For everyone who's been kind of focused specifically on the specific 34 patients that we had here, the fact that adding another 20 patients in and you still see consistent overall survival, I think just adds yet another layer of robustness to the already really robust and remarkable results we're seeing with 64% OS at 12 months. Look, we hope to share those data at an upcoming medical meeting and with dosing the first patient in the Phase 3 mid-year, as we expect to do. I think the timing will be really good for that.

Operator

We'll go next to Andrew Berens at Leerink Partners.

Hi. This is Emily on for Andy.

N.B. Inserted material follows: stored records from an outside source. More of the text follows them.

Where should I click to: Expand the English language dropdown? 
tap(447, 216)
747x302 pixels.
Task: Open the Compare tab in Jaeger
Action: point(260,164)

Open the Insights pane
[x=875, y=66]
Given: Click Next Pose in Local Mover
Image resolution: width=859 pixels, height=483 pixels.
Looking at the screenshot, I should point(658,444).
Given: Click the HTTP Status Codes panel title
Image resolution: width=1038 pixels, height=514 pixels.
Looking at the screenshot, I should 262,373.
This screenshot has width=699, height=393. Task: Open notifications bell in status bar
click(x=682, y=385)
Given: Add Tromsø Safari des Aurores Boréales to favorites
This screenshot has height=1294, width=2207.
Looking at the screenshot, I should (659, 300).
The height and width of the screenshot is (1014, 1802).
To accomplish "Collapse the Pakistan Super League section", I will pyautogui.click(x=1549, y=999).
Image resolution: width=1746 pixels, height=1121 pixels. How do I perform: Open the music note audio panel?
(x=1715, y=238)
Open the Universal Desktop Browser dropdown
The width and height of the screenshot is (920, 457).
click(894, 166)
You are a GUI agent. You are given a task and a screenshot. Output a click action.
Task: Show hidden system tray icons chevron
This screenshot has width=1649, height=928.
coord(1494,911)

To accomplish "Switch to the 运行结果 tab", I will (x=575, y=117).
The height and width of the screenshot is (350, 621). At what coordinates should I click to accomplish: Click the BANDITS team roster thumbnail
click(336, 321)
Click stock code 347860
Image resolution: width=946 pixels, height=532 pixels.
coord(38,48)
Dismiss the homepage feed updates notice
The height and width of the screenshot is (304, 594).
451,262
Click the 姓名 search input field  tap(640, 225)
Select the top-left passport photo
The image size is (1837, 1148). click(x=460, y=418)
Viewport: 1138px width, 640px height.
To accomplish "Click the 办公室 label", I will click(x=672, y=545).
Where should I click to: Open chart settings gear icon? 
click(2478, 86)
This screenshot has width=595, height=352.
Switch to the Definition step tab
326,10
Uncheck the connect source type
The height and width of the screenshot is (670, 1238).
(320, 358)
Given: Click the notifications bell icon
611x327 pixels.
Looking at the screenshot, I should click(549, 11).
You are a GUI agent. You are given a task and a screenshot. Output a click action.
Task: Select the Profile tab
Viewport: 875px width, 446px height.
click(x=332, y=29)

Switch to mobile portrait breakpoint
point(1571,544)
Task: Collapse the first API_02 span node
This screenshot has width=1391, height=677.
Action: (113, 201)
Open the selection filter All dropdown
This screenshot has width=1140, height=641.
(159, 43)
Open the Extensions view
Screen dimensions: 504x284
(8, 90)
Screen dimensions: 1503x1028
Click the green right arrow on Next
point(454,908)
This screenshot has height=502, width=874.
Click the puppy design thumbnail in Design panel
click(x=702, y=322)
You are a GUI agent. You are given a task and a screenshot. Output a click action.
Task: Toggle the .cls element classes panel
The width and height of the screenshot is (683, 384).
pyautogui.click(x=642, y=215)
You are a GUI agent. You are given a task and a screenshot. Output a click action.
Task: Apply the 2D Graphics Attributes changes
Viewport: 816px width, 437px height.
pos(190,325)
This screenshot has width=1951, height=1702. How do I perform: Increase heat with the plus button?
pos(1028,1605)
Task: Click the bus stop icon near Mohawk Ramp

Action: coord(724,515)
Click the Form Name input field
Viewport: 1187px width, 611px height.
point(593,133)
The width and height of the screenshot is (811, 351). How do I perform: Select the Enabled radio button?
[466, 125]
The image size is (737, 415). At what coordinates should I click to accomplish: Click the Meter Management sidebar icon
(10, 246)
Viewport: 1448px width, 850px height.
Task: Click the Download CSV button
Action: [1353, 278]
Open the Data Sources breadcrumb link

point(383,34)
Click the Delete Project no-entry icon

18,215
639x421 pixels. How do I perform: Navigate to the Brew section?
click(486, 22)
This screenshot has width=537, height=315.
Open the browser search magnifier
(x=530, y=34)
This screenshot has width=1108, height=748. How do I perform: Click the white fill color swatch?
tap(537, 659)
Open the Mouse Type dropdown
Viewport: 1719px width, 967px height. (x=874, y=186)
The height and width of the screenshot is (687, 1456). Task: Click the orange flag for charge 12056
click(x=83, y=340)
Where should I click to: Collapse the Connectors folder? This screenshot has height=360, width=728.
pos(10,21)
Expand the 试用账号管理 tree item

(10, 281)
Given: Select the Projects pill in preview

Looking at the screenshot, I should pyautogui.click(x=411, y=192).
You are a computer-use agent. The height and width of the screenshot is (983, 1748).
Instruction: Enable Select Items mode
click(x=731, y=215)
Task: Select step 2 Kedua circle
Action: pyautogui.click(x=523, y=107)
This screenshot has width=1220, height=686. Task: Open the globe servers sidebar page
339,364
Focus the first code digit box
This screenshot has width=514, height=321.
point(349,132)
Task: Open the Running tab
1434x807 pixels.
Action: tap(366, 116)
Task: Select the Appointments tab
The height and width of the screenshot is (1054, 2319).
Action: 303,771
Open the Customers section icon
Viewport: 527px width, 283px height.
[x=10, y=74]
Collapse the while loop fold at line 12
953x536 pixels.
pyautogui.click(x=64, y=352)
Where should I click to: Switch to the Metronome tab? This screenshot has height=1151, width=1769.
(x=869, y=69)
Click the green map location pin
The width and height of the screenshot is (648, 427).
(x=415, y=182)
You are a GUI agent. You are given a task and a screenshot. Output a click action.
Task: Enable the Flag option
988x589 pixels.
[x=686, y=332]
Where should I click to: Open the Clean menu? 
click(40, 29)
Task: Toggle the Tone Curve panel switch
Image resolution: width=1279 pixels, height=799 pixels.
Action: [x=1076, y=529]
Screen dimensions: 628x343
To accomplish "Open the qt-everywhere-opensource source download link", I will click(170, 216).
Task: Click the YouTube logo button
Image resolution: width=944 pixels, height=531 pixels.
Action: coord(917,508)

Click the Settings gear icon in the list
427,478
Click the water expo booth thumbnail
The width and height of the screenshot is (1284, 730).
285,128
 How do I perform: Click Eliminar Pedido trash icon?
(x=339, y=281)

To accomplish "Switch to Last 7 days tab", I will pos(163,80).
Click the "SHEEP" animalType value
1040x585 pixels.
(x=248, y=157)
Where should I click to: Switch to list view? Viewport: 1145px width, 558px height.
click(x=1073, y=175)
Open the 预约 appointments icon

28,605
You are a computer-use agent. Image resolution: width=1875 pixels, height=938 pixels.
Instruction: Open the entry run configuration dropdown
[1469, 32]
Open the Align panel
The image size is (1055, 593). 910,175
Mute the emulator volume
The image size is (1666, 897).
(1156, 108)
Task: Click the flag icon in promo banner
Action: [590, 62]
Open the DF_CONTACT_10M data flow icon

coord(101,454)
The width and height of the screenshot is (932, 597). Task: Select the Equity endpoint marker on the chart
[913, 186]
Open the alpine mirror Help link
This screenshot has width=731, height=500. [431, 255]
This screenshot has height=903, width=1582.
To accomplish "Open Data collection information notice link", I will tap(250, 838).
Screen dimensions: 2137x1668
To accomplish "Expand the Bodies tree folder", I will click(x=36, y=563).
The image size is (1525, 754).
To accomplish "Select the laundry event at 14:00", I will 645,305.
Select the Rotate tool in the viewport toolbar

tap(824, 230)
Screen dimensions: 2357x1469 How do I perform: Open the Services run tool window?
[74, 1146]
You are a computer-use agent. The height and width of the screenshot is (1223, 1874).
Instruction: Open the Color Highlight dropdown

I guess I was wondering if you could provide any color on what portion of patients were treated in the second line and third line after the atebumetanib combo. And for those patients that did receive subsequent therapy, what treatments did they get? Thank you.

Benjamin Zeskind
CEO, Immuneering Corporation

Yeah. Hey, Emily. That's a great question. So we know that about half the patients from our study went on to receive treatment in the second line setting that we have information about. And of those patients, the vast, vast majority received additional chemotherapy. So there's only one patient that we're aware of out of the entire 34 who went on to an experimental targeted agent. So I'm glad you asked because it's important to understand that this is not a group of patients that's going on in large numbers to experimental therapy. Again, there's only one of the 34 that we're aware of.

I think the fact that they're only receiving, really, if anything, mostly chemotherapy after treatment just lends further robustness to the strength of the overall survival result that we're seeing and the fact that atebumetanib really appears to be helping these patients stay alive much longer. I mean, to have essentially nearly a two-thirds chance of being alive at 12 months versus only about a third probability of being alive at 12 months with the standard of care Gem-Nab is just a really dramatic change for patients. To be able to do that with great quality of life, I mean, we're just so excited for atebumetanib. We think it compares so favorably to anything else that's out there in development in the competitive landscape. We believe we'll be best in class, and we have the prospect to become standard of care with the modified gemcitabine and paclitaxel.

Operator

That concludes our Q&A session. I will now turn the conference back over to Ben Zeskind for closing remarks.

Benjamin Zeskind
CEO, Immuneering Corporation

Great. Well, I want to thank everyone for joining our call today. We'd particularly like to thank all the patients and the investigators involved in our ongoing studies, and we look forward to updating you on further progress in the coming year. Thank you, everyone. Have a good night.

Operator

This concludes today's conference call. Thank you for your participation. You may now disconnect.